Vladimir Kiselev

Personal information
- Born: 10 November 1974 (age 51) Istra, Russia

Sport
- Sport: Skiing

Medal record
Representing Russia
Paralympic Games
Men's cross-country skiing
| Bronze medal – third place | 2010 Vancouver | 1 km sprint, sitting |
Men's biathlon
| Gold medal – first place | 2006 Turin | 12.5 km individual, sitting |
| Gold medal – first place | 2006 Turin | 7.5 km individual, sitting |
| Silver medal – second place | 2010 Vancouver | 12.5 km individual, sitting |

= Vladimir Kiselev =

Paralympic competitor of Russia

Vladimir Kiselev (born 10 November 1974) is a Russian biathlete, cross-country skier, and two-time Paralympic champion. He competes in classification category sitting events.

== Career ==
Kiselev competed in biathlon and cross-country skiing at the 2006 Winter Paralympics. In biathlon, he took the gold in the men's 12.5 km individual and 7.5 km individual, sitski. In cross-country skiing, he placed 4th in the men's 10 km, 5th in the 15 km, and 6th in the 5 km, sitski. He placed 5th in the men's relay with Alfis Makamedinov and Kirill Mikhaylov.

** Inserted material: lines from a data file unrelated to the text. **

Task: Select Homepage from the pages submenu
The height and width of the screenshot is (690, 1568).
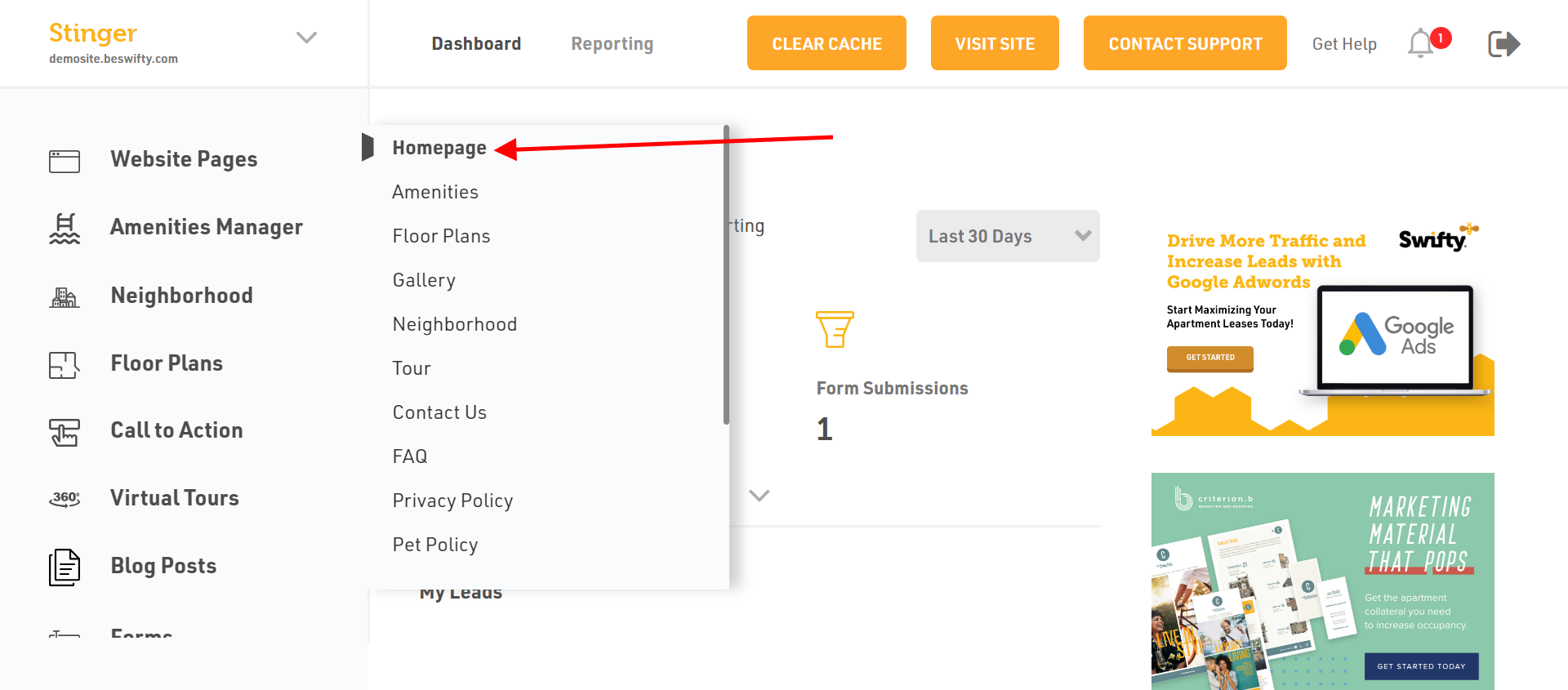Action: tap(439, 148)
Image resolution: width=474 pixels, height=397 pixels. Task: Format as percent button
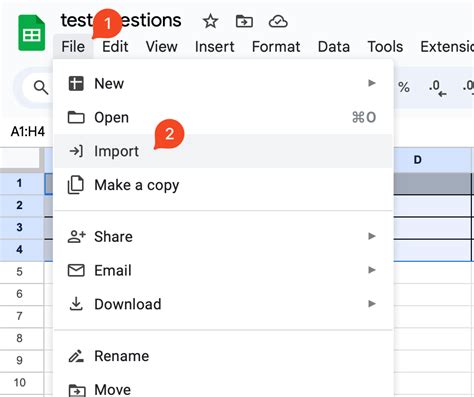(404, 87)
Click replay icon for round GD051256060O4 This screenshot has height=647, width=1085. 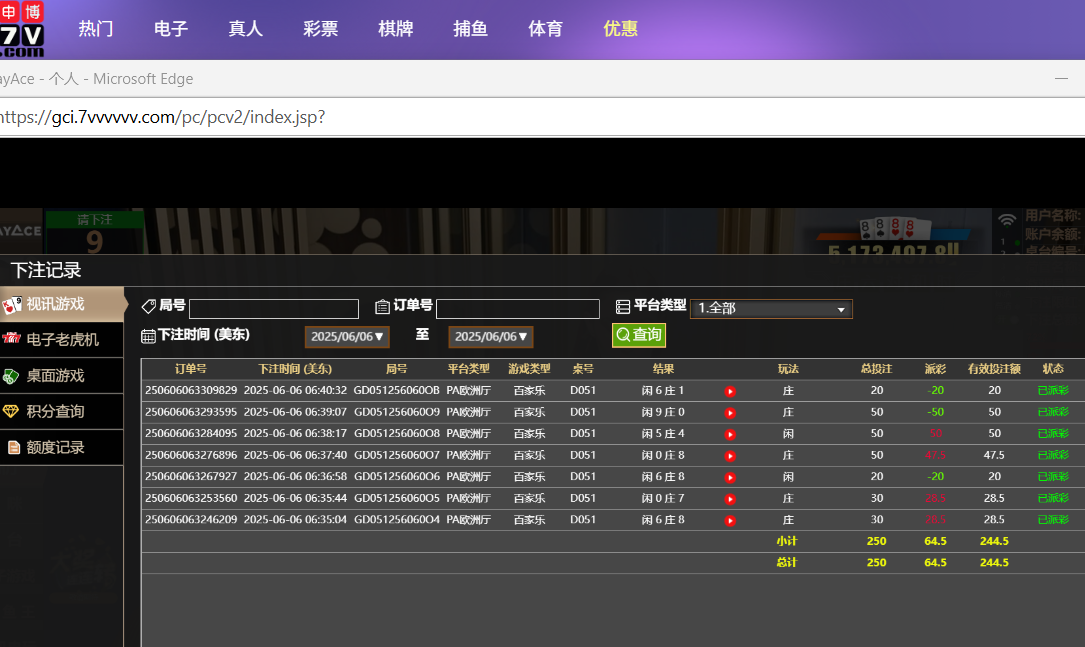(x=730, y=520)
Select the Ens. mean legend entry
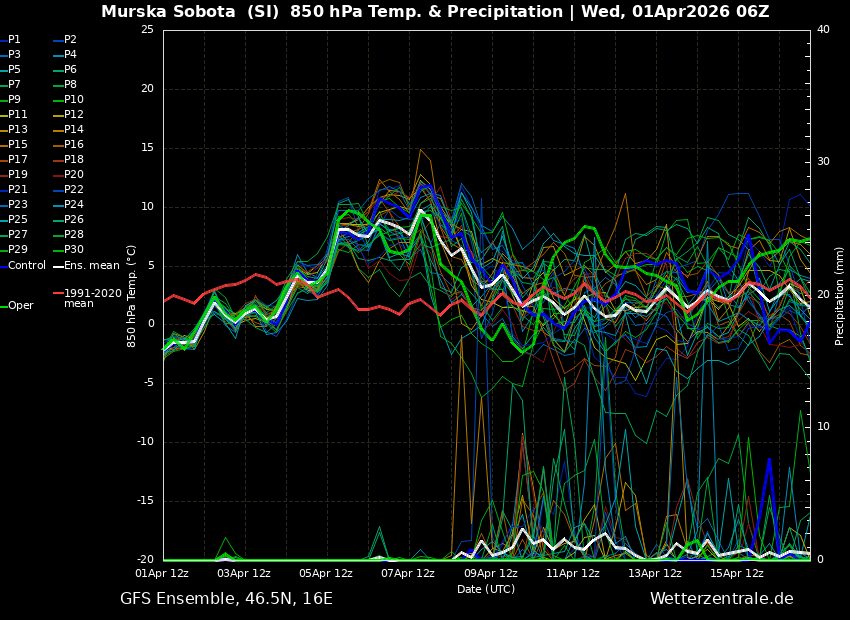Viewport: 850px width, 620px height. 91,266
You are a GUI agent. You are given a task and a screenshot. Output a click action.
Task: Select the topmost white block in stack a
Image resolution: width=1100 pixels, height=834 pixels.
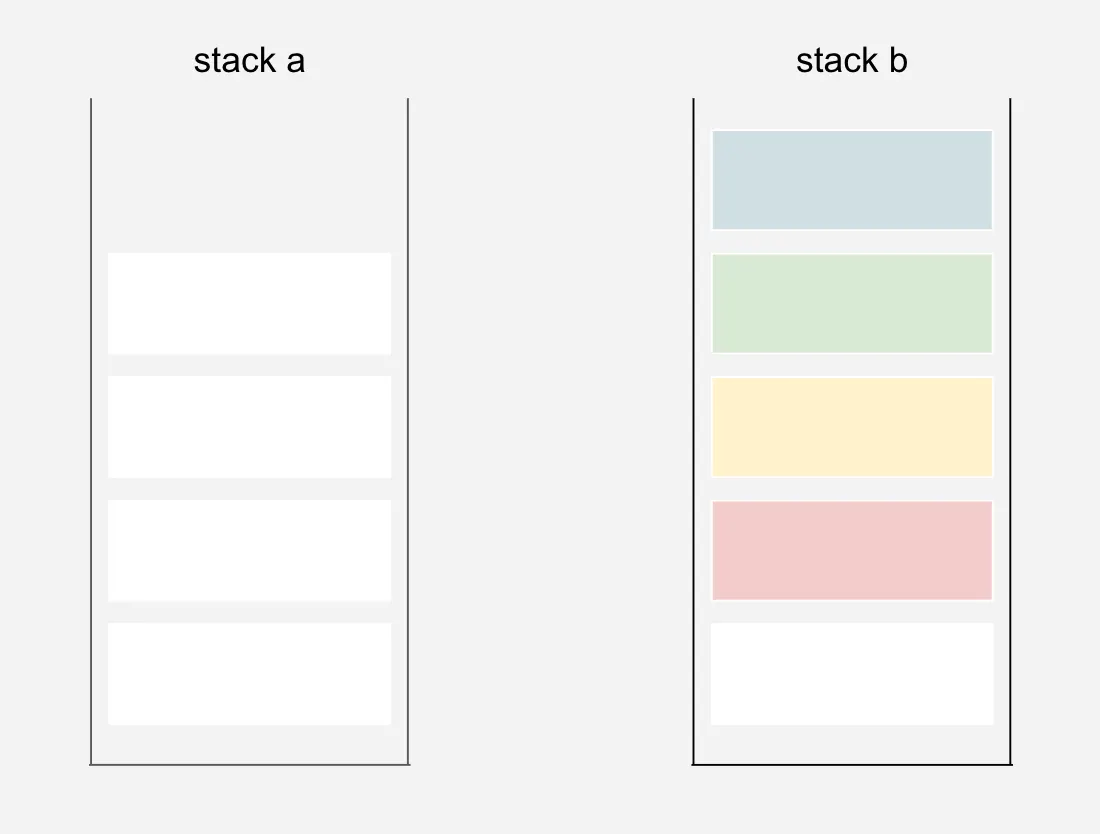[249, 303]
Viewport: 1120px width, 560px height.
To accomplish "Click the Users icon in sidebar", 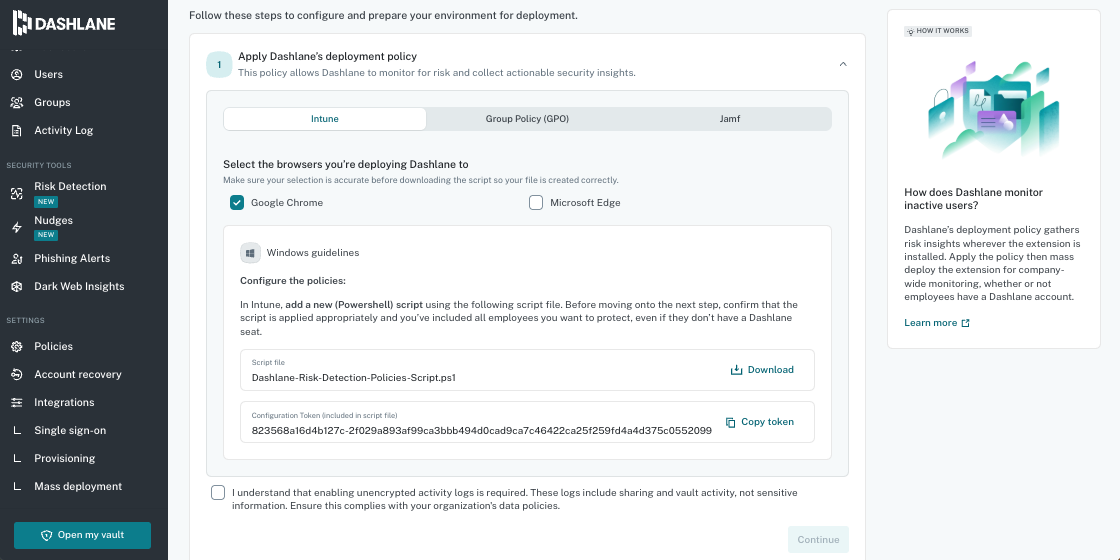I will (x=16, y=74).
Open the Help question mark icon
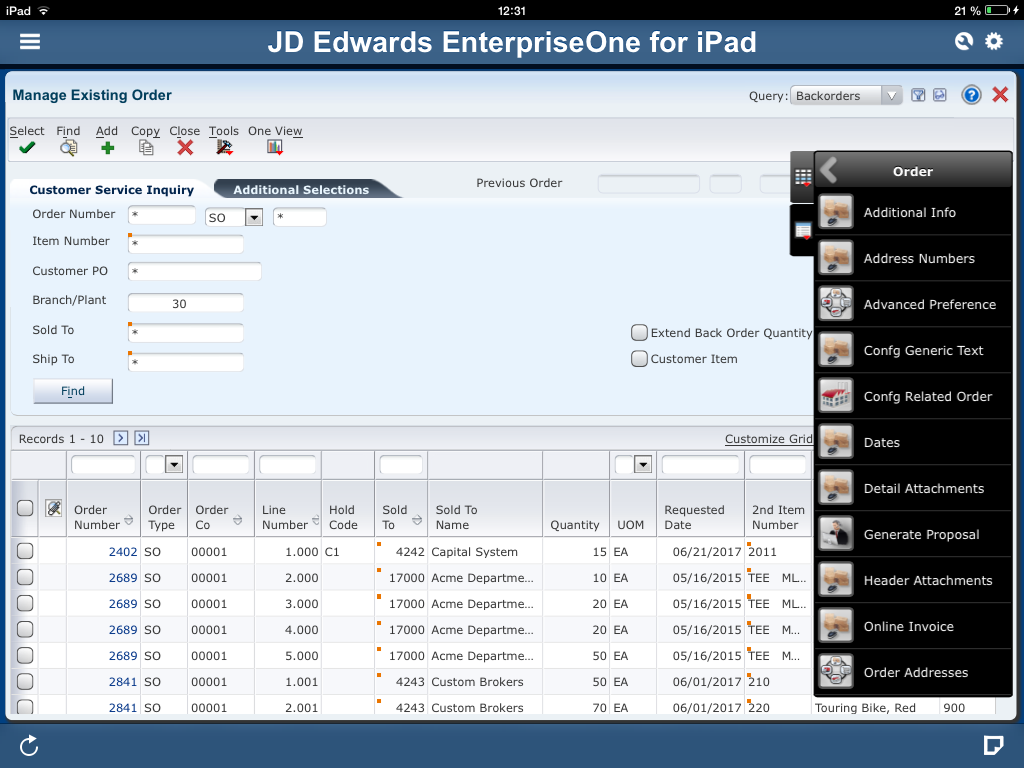 point(971,94)
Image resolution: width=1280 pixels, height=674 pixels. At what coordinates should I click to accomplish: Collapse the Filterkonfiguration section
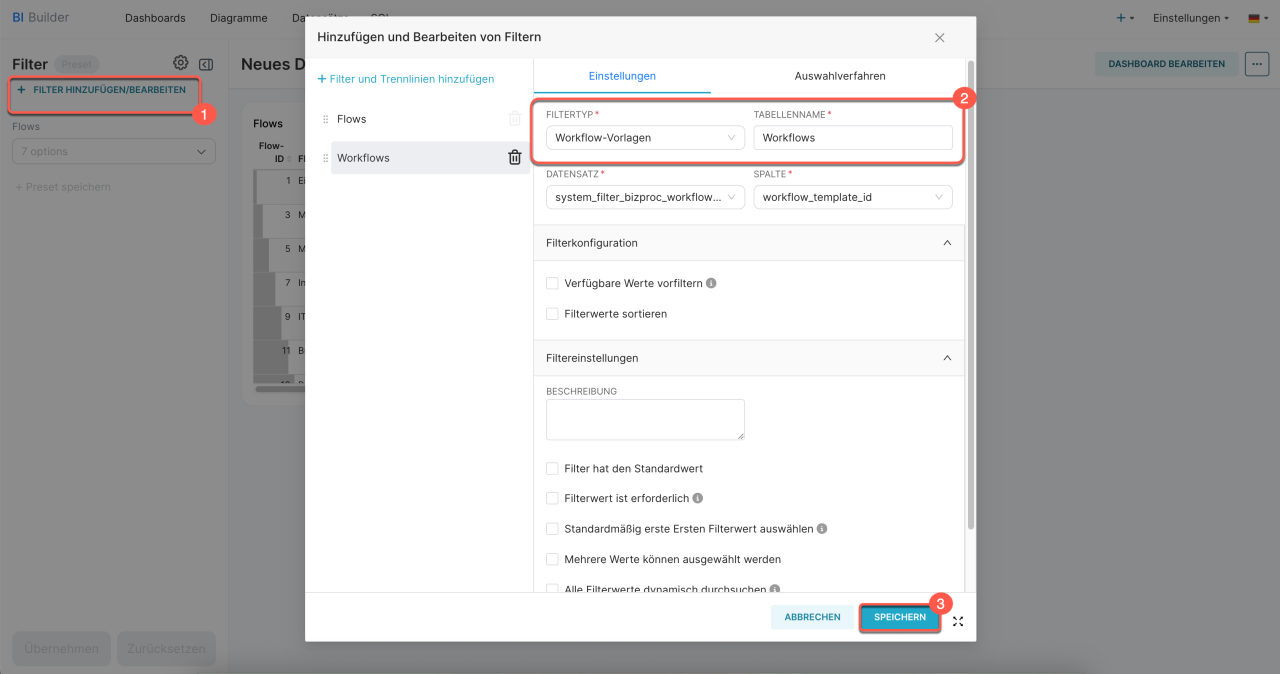(947, 243)
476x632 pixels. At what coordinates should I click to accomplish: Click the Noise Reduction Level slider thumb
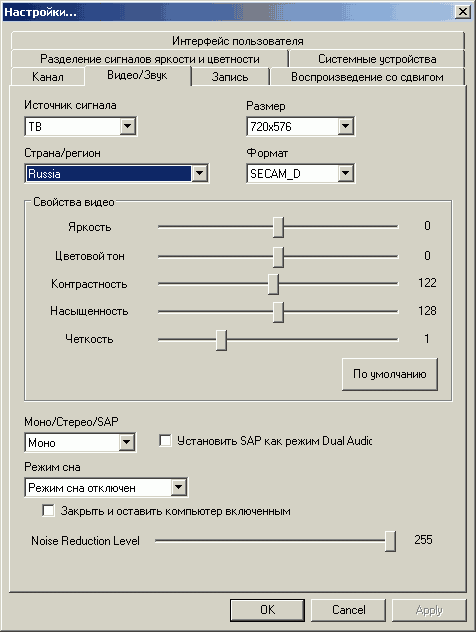click(390, 541)
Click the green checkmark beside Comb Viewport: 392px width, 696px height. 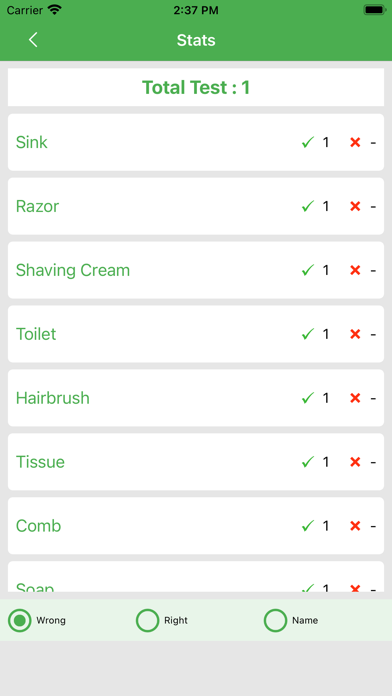308,526

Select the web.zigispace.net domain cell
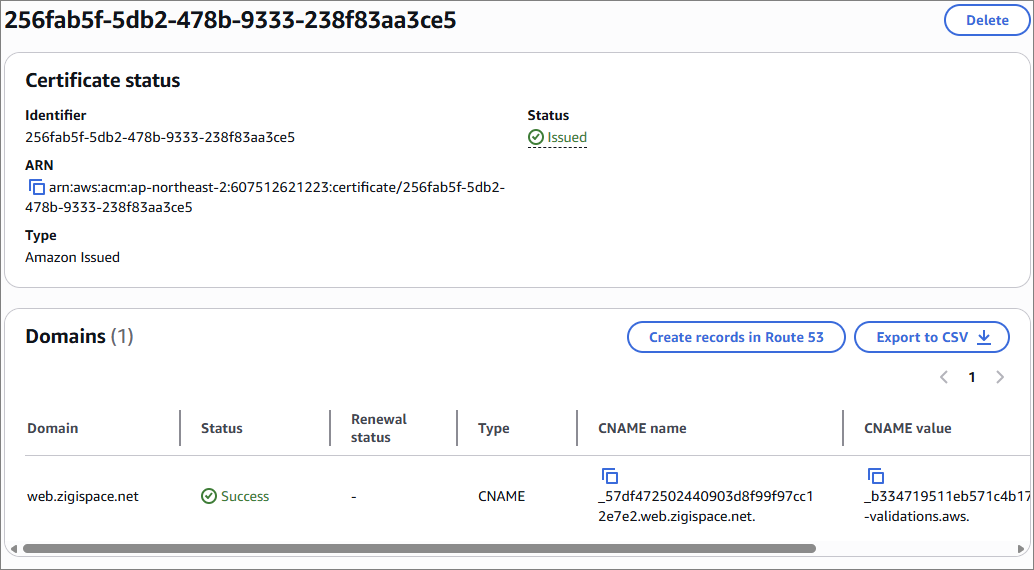(x=83, y=496)
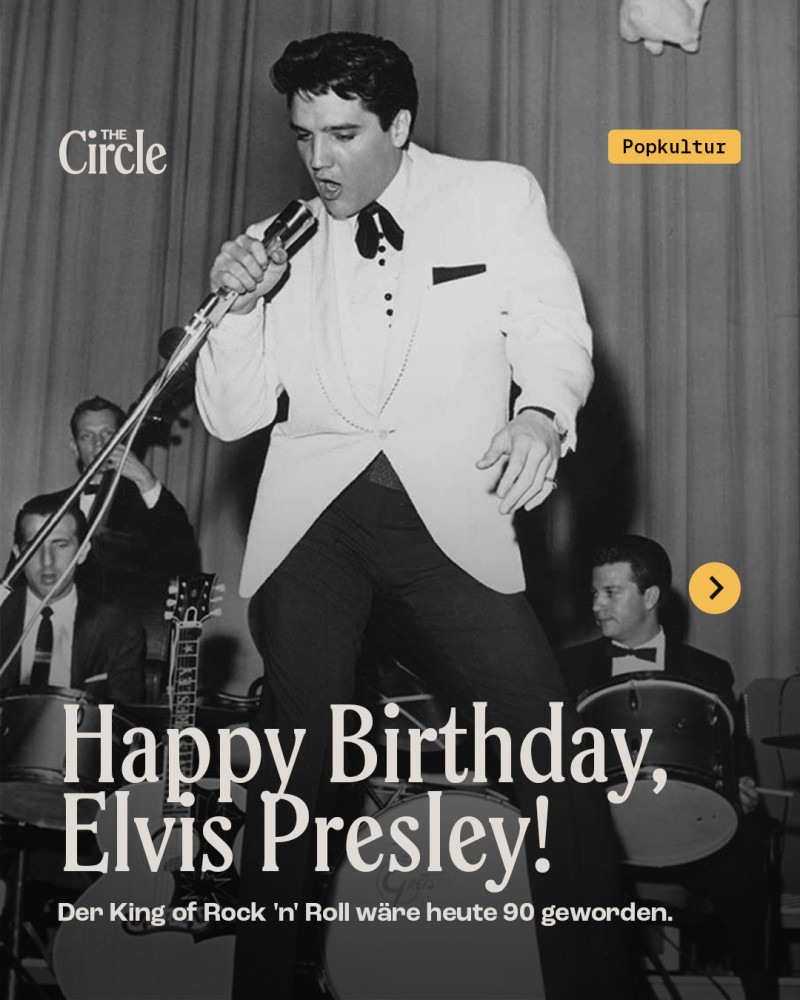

Kiselev competed at the 2010 Winter Paralympics in cross-country skiing and biathlon. In cross-country skiing, he took the bronze medal in the 1 km sprint. He came in 6th place in the 10 km, sitting. In biathlon, he took the silver medal in the 12.5 km individual, sitting. He placed 4th in the men's 2.4 km pursuit, sitting.